**Task prompt**
Search the entries for lines that contain the word "ԻՆՉՊԻՍԻ", and report each one found.

**Stored data**

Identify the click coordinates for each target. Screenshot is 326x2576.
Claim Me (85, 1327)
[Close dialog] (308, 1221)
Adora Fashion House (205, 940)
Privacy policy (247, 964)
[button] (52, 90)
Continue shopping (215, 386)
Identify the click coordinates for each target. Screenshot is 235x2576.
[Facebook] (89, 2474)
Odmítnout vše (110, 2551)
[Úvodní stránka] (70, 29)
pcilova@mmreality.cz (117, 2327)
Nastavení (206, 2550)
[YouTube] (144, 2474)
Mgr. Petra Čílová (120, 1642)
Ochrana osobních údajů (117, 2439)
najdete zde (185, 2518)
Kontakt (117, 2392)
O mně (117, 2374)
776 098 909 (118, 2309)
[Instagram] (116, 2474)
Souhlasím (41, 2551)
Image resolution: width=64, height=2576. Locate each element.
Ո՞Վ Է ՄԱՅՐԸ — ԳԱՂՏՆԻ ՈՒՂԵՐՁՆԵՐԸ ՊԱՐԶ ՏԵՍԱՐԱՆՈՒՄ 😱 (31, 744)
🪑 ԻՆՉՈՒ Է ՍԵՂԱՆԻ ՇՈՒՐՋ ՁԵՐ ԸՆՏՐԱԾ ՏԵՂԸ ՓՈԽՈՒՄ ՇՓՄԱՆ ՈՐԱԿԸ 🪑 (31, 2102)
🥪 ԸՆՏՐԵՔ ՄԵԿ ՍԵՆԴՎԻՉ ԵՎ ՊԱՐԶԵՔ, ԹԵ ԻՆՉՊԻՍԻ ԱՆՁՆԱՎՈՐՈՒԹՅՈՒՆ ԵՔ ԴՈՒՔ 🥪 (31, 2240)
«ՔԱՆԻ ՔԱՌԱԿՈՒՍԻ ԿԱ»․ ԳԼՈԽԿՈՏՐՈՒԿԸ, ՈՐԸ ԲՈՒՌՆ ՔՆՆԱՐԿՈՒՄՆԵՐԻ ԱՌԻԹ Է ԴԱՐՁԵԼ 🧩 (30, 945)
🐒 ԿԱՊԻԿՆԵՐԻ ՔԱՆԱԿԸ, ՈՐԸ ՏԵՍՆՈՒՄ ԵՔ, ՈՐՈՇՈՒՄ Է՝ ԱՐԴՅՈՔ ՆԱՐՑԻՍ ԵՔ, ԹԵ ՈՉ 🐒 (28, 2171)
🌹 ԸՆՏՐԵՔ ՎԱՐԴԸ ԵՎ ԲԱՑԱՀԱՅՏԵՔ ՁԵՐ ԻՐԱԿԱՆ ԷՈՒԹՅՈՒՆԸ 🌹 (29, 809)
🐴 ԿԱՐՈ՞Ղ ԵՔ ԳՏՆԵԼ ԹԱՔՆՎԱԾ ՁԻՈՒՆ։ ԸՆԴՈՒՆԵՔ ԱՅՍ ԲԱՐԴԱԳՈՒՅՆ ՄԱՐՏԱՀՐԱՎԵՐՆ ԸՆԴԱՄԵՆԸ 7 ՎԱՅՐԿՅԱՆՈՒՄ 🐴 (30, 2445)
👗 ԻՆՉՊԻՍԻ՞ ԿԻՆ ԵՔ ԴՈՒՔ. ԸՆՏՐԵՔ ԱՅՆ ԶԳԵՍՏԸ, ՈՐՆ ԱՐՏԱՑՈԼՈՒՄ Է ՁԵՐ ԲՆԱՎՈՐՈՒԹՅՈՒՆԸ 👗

**Expected answer**
🥪 ԸՆՏՐԵՔ ՄԵԿ ՍԵՆԴՎԻՉ ԵՎ ՊԱՐԶԵՔ, ԹԵ ԻՆՉՊԻՍԻ ԱՆՁՆԱՎՈՐՈՒԹՅՈՒՆ ԵՔ ԴՈՒՔ 🥪 (31, 2240)
👗 ԻՆՉՊԻՍԻ՞ ԿԻՆ ԵՔ ԴՈՒՔ. ԸՆՏՐԵՔ ԱՅՆ ԶԳԵՍՏԸ, ՈՐՆ ԱՐՏԱՑՈԼՈՒՄ Է ՁԵՐ ԲՆԱՎՈՐՈՒԹՅՈՒՆԸ 👗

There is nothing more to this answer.